Teacher planning – building student vocabulary in STEM

In the first of 3 articles in a series on teacher planning, educational leader Michael Rosenbrock looked at how teachers can pro-actively plan to tackle student misconceptions in STEM. In this second instalment, he discusses evidence on the importance of deliberately planning to support students to build and use their vocabulary in science and mathematics, and what this could look like in practice.

The content that students encounter across their studies of science and mathematics contains myriad specialised terminology, along with everyday words that may have a different meaning in a particular discipline area.

Deliberately planning to support students to build and use their vocabulary is critical to ensuring that students can both access the curriculum content and effectively demonstrate their understanding.

A focus on building student vocabulary is aligned with the Australian Professional Standards for Teachers 2.1 Content and teaching strategies of the teaching area, 2.2 Content selection and organisation, 2.5 Literacy and numeracy strategies and 3.2 Plan, structure and sequence learning programs.

Before diving further into the specifics of vocabulary, it is important to highlight that vocabulary development sits with the broader development of a student’s literacy and is intertwined with oral language development, reading comprehension and writing.

The evidence on building vocabulary

The Teaching & Learning Toolkit from Evidence for Learning (E4L) summarises the global evidence on different approaches to lift learning outcomes in schools. The Toolkit indicates that there is extensive evidence that oral language approaches, such as explicitly extending students’ spoken vocabulary, can have a very high impact for very low cost (Evidence for Learning, 2023b). The evidence suggests such approaches work best when they relate to curriculum content and actively use new vocabulary in a meaningful way (Evidence for Learning, 2023c).

E4L’s Guidance Reports on science, mathematics and literacy (see references) draw on extensive reviews of the available evidence to make practical, evidence-informed recommendations. They include several key considerations relating to building student vocabulary:

  • Carefully select key words to teach that are critical for student learning.
  • Students need to be explicitly taught new subject-specific vocabulary.
  • Use meaningful patterns within and across subjects to help build student understanding.
  • Break selected words into morphemes to allow similar words to be more easily understood.
  • Build understanding of common root words, prefixes, and suffixes.
  • Explore the etymology of words in cases where the origin may help build a stronger hook for student understanding.
  • Be aware of academic vocabulary that has a different meaning to the everyday use or to that in another subject area.
  • Provide students opportunities to actively engage with new vocabulary and revisit it over time.
  • Use graphic organisers such as concept maps or a Frayer model to deepen student understanding.
  • Provide opportunities for implicit learning through a rich oral and written language environment.
  • Some students will likely require high quality, targeted, and structured literacy support.

A helpful model for thinking about the breadth of vocabulary is the tiered model.

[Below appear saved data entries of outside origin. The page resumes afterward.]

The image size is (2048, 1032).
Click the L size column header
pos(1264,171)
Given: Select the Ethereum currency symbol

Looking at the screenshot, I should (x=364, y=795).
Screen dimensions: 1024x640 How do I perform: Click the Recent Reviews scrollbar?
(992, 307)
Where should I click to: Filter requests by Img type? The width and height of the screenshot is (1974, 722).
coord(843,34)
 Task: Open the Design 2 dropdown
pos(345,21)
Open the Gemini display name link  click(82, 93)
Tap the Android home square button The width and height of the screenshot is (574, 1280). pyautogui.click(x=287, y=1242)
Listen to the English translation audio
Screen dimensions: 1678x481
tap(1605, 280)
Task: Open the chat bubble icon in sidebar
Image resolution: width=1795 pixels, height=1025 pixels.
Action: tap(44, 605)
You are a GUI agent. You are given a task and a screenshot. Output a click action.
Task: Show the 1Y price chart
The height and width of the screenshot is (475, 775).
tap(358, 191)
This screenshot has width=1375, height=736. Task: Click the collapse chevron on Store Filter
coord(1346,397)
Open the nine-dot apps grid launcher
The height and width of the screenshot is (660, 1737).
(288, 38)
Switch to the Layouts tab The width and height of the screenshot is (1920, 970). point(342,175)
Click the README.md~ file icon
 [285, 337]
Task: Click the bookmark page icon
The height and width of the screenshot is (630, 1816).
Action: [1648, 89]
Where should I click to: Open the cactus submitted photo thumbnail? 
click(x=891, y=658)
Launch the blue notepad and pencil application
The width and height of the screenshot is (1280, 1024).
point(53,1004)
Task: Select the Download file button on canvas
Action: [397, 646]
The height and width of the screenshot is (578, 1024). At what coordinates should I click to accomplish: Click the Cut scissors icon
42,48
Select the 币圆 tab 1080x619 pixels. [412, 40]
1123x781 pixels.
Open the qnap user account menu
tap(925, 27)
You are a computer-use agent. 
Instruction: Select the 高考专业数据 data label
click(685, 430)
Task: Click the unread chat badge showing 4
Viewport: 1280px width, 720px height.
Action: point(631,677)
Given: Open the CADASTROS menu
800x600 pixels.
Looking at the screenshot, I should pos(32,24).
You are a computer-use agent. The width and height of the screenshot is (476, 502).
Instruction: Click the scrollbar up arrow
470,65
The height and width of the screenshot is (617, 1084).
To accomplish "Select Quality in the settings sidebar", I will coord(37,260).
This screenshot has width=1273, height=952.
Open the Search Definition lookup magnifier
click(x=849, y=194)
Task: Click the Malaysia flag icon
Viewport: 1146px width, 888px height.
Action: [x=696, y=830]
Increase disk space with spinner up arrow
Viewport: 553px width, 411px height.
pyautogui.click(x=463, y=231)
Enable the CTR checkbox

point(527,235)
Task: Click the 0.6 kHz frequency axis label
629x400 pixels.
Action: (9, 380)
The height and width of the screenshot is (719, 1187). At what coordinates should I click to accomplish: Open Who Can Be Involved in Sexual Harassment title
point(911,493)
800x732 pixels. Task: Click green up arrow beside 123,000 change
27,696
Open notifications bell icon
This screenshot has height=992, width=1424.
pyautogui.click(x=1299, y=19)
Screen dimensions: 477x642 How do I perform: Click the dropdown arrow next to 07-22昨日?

Tier 2 and 3 words will be unfamiliar to students and require support from explicit teaching (Evidence for Learning, 2020d). Selected Tier 1 vocabulary may need further teaching where it has a different meaning in a subject compared to everyday use.

Figure 1. Tiers of vocabulary from Improving literacy in secondary schools (Evidence for Learning, 2020d)

Building student vocabulary in practice

What would it look like if we put this evidence into practice in maths and science teaching? Let’s look at a few examples from across the F-12 curriculum.

Building connections by exploring morphemes

Morphemes are the smallest parts of a word that contain meaning (Evidence for Learning, 2020c). In the Australian Curriculum at year 9 level, students encounter the concept of photosynthesis and its role in the carbon cycle (ACARA, 2022a). Taking the opportunity to explore the term ‘photosynthesis’ by breaking it into its 3 morphemes can help to build student understanding of the word and the concept it represents. This approach can also help students to make sense of other terms that start with ‘photo’ that they may encounter elsewhere in their learning – such as ‘photodiode’ or ‘photoelectric’.

Figure 1. The morphemes that make up photosynthesis, from Improving secondary science (Evidence for Learning, 2020d)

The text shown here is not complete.